Stored dataset items
☆ ☆ ☆ ☆ ☆

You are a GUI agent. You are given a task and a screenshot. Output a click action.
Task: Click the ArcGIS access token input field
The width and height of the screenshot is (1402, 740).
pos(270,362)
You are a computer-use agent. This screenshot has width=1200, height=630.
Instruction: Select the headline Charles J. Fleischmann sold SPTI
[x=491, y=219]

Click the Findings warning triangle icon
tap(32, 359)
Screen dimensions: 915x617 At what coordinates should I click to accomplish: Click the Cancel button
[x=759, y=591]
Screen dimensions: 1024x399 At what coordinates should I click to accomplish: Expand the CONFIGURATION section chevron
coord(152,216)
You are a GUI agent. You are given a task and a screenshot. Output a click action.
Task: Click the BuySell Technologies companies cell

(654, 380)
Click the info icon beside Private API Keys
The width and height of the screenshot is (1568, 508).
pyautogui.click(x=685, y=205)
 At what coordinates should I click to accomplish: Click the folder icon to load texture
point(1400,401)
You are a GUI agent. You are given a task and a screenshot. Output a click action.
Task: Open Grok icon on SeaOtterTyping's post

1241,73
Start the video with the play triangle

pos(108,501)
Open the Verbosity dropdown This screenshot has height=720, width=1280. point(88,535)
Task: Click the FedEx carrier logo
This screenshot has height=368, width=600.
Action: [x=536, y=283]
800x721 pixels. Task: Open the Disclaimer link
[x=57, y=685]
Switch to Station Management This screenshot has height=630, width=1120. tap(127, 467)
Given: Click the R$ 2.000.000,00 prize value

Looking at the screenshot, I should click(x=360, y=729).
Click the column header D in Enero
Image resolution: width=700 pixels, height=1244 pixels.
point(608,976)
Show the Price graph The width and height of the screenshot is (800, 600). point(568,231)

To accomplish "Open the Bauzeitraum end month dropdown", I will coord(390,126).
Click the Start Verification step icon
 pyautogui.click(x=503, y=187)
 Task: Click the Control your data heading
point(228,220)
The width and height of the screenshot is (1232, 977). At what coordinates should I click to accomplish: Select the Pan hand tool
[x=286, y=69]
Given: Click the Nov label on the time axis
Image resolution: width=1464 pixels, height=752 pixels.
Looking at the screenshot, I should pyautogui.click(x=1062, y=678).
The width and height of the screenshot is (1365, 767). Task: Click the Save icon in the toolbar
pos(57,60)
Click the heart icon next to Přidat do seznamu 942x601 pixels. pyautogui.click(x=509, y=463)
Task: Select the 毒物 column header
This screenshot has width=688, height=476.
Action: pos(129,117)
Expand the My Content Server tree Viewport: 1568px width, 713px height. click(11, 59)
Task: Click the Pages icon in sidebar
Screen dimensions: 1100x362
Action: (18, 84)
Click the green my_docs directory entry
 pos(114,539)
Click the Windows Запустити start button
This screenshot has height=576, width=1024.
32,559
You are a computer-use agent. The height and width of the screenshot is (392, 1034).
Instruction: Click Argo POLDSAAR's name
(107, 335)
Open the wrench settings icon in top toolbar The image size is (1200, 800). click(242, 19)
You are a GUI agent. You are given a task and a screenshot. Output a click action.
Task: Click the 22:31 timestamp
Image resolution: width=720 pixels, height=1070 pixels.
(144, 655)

☆ ☆ ☆ ☆ ☆

When a line in the data holds the word "dropdown", show that line.

FINISHED TASK
Open the Verbosity dropdown This screenshot has height=720, width=1280. point(88,535)
To accomplish "Open the Bauzeitraum end month dropdown", I will coord(390,126).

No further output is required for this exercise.